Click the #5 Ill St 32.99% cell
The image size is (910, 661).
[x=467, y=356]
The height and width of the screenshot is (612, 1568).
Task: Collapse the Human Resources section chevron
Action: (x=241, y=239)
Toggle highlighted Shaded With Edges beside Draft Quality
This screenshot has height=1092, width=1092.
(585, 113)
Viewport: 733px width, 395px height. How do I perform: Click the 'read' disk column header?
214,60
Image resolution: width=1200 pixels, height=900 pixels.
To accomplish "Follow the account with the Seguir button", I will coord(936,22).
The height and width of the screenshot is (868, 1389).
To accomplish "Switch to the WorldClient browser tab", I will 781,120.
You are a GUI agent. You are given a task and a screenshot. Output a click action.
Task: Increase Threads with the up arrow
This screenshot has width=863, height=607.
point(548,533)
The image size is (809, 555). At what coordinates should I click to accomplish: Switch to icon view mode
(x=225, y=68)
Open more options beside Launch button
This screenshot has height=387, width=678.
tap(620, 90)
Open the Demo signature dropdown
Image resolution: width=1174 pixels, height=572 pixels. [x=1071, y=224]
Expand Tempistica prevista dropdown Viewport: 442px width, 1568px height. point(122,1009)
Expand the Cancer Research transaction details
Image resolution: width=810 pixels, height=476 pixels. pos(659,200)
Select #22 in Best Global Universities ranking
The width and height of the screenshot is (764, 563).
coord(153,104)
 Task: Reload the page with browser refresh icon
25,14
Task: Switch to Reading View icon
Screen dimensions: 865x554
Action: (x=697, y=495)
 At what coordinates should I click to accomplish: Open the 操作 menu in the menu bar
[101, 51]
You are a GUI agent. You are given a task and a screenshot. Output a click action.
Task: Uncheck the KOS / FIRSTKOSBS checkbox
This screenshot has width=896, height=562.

========

Retype the lines beginning at the one containing "The width and" and ending at the final line of the material, both included.

__YOUR RESPONSE__:
The width and height of the screenshot is (764, 563).
coord(153,104)
 Task: Reload the page with browser refresh icon
25,14
Task: Switch to Reading View icon
Screen dimensions: 865x554
Action: (x=697, y=495)
 At what coordinates should I click to accomplish: Open the 操作 menu in the menu bar
[101, 51]
You are a GUI agent. You are given a task and a screenshot. Output a click action.
Task: Uncheck the KOS / FIRSTKOSBS checkbox
This screenshot has width=896, height=562.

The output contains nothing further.